Claim: $B,N,P,D,Q,S$ are concyclic Proof. Since, $B$ lies on $(ACD)$ and $BN$ and $BM$ are perpendicular to $AD$ and $AC$ respectively, we get that $MN$ is the Simson Line of $B$ w.r.t. $\triangle ACD$ and hence, $BQ \perp CD$. Similarly, we get that $DS \perp BC$. $\square$ Also, note that quadrilaterals $AMBN$ and $APDT$ are cyclic.

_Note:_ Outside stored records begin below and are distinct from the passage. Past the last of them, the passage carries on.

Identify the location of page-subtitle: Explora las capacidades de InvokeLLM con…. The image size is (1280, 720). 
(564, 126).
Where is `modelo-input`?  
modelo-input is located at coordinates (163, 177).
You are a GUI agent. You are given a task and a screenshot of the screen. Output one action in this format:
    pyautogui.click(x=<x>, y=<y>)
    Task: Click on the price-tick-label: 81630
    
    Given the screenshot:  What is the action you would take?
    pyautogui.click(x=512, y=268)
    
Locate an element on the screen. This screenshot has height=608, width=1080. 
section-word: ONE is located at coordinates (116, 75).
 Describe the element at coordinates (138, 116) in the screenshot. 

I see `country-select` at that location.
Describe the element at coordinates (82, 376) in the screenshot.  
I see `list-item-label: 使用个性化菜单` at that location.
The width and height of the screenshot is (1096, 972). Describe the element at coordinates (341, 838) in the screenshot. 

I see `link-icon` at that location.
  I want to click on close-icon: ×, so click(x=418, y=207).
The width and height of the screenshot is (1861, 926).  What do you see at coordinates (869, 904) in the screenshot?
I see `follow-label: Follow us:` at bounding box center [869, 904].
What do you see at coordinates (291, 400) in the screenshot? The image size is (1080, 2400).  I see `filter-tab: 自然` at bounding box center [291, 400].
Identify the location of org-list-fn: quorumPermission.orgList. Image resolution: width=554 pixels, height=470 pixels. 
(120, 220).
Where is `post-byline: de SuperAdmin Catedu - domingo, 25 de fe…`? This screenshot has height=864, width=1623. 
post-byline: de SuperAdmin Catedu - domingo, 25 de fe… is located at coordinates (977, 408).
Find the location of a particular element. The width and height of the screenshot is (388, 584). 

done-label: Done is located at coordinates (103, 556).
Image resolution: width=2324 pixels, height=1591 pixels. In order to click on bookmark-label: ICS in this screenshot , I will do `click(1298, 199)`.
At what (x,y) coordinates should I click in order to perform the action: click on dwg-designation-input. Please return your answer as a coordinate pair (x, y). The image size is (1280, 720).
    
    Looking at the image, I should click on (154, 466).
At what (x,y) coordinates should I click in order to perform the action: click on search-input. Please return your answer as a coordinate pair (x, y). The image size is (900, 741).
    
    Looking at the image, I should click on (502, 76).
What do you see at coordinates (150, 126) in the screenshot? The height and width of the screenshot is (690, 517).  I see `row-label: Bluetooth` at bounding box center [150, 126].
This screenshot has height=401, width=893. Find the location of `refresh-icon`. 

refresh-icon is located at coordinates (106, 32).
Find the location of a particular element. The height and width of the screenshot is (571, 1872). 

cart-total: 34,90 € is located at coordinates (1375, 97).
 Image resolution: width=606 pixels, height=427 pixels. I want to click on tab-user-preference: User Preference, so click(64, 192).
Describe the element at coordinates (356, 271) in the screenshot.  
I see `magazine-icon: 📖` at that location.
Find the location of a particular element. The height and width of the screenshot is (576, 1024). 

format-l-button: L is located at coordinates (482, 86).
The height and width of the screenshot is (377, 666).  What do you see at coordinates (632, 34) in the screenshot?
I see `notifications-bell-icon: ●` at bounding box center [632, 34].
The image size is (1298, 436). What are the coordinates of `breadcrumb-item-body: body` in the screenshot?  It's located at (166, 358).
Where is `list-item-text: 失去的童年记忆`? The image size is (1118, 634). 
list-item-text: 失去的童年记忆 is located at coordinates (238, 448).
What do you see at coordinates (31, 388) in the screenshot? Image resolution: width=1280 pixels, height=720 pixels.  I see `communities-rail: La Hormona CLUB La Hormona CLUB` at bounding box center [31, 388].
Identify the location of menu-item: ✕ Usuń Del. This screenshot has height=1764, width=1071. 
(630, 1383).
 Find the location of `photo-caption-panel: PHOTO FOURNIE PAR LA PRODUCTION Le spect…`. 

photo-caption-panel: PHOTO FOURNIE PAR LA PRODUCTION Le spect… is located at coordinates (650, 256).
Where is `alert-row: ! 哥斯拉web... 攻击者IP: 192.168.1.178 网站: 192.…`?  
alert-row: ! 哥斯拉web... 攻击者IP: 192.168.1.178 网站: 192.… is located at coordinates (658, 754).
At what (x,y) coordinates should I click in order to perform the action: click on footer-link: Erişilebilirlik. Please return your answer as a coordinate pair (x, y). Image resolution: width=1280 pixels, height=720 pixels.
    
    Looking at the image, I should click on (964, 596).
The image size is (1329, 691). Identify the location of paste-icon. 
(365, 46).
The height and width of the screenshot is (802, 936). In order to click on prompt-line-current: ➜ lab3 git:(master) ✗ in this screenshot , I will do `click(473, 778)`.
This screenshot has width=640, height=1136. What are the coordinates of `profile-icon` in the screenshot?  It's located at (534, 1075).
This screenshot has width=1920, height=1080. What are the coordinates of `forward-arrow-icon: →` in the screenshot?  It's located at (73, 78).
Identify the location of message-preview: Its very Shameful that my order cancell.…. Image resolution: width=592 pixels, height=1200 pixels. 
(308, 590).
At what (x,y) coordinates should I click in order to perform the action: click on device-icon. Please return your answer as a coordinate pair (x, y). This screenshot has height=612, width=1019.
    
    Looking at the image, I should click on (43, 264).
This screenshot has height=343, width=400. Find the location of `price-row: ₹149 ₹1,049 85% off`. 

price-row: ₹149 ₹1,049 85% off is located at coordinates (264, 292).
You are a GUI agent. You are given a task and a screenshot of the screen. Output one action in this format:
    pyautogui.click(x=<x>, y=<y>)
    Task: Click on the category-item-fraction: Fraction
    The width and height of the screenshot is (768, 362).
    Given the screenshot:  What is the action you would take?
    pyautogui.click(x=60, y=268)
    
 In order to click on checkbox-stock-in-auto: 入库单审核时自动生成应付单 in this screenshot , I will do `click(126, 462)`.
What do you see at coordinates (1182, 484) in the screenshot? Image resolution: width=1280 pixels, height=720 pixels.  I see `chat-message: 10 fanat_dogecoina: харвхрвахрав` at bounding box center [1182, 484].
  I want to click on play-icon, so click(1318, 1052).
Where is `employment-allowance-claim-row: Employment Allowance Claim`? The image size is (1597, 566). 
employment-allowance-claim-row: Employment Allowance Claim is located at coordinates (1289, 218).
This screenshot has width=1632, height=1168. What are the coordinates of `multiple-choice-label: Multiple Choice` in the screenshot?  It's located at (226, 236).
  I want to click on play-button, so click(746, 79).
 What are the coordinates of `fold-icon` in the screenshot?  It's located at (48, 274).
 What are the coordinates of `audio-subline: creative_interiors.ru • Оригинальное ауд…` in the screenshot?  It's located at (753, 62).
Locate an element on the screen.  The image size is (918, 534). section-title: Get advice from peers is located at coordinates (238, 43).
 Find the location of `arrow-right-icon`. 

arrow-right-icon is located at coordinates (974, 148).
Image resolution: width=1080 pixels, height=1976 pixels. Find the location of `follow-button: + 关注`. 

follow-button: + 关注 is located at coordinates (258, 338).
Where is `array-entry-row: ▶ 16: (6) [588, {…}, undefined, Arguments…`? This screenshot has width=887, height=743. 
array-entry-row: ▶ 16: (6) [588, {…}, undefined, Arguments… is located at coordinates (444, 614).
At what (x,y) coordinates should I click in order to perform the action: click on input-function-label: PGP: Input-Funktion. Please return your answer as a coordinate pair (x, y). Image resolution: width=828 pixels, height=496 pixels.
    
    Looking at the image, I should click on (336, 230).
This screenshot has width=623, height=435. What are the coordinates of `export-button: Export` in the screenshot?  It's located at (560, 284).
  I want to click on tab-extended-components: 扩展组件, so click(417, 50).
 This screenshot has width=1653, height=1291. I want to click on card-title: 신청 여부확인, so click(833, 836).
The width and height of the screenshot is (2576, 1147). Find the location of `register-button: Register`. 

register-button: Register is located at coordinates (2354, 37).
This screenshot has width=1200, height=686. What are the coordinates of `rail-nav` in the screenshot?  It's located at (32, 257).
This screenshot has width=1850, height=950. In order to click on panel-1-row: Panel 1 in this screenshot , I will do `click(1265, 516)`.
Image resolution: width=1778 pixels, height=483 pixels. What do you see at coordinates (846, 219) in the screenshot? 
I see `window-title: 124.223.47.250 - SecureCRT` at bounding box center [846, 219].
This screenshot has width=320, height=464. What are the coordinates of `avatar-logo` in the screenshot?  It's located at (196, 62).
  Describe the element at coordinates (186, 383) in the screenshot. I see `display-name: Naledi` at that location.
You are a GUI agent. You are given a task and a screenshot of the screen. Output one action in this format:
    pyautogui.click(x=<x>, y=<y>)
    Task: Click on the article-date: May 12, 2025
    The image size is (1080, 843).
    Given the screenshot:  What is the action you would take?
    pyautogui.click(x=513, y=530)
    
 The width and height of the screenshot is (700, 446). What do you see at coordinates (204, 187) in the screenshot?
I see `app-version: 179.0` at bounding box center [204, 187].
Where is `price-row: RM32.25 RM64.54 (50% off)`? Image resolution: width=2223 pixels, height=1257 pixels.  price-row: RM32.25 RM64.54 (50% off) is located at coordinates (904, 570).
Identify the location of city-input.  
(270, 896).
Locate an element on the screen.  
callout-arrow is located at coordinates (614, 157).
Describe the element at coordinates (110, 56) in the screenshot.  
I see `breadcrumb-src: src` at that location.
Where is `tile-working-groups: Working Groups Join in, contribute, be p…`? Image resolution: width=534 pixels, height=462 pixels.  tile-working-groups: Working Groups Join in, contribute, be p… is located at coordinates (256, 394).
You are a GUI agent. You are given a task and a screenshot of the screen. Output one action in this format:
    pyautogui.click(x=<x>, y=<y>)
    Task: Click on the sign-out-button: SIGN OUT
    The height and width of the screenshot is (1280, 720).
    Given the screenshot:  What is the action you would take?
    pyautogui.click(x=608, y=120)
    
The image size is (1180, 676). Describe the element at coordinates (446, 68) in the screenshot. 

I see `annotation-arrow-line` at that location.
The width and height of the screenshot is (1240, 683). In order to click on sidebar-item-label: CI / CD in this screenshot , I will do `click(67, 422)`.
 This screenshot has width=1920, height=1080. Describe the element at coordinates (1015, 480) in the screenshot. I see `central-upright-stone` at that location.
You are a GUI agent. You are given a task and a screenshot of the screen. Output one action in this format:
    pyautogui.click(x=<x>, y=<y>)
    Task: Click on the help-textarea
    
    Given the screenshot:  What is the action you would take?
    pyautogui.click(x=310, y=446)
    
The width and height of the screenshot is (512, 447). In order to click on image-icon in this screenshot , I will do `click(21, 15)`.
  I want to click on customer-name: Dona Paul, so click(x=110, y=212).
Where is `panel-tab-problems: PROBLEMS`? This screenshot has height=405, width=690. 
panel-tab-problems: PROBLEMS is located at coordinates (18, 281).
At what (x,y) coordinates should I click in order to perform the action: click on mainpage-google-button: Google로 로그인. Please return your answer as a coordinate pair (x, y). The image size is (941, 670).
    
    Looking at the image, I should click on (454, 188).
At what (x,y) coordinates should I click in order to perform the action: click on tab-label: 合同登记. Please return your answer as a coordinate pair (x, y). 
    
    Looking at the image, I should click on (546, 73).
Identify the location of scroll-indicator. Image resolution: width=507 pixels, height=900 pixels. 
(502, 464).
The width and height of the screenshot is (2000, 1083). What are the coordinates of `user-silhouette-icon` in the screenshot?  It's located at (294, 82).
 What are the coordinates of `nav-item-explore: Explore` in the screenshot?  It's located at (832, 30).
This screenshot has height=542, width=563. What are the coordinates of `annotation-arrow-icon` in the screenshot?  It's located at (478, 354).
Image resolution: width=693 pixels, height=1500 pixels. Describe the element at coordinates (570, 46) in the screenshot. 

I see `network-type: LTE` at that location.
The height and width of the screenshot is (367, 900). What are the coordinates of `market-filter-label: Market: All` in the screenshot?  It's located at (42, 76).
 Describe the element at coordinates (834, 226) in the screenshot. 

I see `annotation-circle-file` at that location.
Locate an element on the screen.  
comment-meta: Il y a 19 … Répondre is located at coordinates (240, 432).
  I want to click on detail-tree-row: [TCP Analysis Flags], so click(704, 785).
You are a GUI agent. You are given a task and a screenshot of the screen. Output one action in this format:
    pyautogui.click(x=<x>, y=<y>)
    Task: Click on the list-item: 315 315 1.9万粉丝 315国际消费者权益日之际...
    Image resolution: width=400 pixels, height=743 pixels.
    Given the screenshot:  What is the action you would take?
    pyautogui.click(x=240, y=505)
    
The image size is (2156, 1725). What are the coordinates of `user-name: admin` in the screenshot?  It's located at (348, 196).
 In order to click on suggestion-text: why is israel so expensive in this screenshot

Now, for part a), $\angle AMN = \angle ABN = \angle PBN = \angle PSN = \angle PQN = \angle PDN = \angle PDA = \angle PTA \implies PQ \parallel AC \parallel NS$. For part b), Since we have gotten that $PQ \parallel NS$ and also the four points $P,Q,S,N$ lie on a circle $\implies \square PQSN$ is an isosceles trapezium from which the result follows. For part c), if $AC$ is diameter of $(ABCD)$, then $\angle ABC = 90^{\circ} = \angle ABS = \angle PBS = \angle PNS \implies PNSQ$ is a rectangle. Only if part of c) can be easily proved working backwards above. And we are done.

I will only prove $NP = SQ$, the other parts are pretty much the same. Clearly $AMBN$ is cyclic (with two right angles), so $\angle DQN = 180^{\circ} - \angle QDN - \angle DNQ = \angle ABC - \angle ANM = \angle ABC - \angle ABM = \angle CBM$, hence $\angle CBM + \angle CQM = 180^{\circ}$ and $BCQM$ is cyclic. Thus $\angle BQC = \angle BMC = 90^{\circ}$. Analogously $\angle CSD = 90^{\circ}$. Therefore the hexagon $BNPDQS$ is cyclic (with diameter $BD$); in particular $NPQS$ is cyclic. Now we have $\angle PQN = \angle PDN = \angle BAD - 90^{\circ} = 90^{\circ} - \angle BCD$ and $\angle QPS = \angle QBS = 90^{\circ} - \angle BCD$. Therefore $\angle PQN = \angle QPS$, concluding $NP = SQ$.